* WHAT YOU ARE ASKED TO DO
In the records below, find each line containing the word "agent" and copy it.

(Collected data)
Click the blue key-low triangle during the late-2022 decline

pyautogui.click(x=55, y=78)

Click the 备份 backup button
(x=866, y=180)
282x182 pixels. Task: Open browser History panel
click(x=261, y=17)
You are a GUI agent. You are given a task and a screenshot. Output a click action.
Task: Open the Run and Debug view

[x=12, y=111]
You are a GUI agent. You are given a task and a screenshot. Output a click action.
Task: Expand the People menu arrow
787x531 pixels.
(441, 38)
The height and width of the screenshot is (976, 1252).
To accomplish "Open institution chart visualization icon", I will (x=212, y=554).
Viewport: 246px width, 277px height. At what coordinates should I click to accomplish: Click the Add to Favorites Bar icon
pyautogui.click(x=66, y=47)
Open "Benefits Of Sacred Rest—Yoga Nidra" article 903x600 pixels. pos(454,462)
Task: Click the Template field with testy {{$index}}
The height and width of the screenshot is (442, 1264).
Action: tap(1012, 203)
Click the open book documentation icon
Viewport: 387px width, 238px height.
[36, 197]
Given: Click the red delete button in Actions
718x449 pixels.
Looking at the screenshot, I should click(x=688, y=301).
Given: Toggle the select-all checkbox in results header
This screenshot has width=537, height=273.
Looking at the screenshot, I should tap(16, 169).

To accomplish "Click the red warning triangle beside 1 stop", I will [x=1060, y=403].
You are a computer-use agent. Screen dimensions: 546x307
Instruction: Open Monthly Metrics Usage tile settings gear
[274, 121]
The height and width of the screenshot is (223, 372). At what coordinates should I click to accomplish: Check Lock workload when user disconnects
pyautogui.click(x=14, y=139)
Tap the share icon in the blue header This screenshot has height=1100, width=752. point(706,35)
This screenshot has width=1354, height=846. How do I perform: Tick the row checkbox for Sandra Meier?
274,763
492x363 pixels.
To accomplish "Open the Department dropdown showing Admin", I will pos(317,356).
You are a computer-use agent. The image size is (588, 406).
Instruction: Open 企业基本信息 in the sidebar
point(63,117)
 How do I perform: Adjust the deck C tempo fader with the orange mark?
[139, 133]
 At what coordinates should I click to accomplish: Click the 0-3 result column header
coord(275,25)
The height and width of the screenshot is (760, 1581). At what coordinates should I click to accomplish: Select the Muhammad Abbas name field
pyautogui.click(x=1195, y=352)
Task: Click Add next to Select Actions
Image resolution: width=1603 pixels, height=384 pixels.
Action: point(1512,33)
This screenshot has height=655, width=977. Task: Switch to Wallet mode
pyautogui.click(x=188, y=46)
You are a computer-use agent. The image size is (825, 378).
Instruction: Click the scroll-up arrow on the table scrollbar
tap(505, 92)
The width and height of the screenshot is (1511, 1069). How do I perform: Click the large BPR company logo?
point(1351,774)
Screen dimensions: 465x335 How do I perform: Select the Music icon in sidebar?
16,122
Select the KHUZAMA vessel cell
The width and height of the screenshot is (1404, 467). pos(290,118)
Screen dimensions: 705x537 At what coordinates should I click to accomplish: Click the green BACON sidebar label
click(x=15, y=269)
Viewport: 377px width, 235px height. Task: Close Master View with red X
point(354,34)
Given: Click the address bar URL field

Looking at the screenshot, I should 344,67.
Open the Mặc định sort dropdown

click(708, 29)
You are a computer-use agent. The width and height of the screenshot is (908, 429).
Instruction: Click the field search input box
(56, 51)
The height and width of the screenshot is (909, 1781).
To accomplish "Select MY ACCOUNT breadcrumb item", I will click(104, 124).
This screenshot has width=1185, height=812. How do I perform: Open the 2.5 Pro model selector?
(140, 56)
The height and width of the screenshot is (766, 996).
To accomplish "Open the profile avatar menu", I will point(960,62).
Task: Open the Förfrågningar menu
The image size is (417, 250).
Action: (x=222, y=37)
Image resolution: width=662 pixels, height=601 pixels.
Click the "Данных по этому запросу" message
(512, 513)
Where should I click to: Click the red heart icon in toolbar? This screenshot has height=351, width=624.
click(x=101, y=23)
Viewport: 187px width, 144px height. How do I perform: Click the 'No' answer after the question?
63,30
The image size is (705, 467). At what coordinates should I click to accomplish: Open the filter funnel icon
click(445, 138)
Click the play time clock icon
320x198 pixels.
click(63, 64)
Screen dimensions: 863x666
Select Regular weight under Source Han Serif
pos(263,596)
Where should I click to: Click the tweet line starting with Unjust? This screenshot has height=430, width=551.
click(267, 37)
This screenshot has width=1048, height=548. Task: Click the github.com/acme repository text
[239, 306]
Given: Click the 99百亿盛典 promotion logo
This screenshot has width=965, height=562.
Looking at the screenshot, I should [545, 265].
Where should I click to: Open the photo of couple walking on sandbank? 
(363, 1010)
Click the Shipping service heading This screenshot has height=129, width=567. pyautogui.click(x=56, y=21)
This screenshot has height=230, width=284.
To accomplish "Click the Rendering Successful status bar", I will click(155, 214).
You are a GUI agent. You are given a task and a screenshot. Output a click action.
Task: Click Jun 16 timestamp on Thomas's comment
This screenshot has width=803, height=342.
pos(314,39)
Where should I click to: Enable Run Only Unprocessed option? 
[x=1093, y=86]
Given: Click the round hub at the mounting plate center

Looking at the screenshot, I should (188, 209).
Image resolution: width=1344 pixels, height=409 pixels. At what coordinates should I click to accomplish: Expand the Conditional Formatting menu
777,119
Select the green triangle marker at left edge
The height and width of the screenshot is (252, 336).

* ANSWER AREA
You are a GUI agent. You are given a task and a screenshot. Output a click action.
You are a GUI agent. You are given a task and a screenshot. Output a click action.
You are a computer-use agent. Screen dimensions: 546x307
You are a computer-use agent. The image size is (588, 406).
You are a computer-use agent. The image size is (825, 378).
You are a computer-use agent. The width and height of the screenshot is (908, 429).
You are a GUI agent. You are given a task and a screenshot. Output a click action.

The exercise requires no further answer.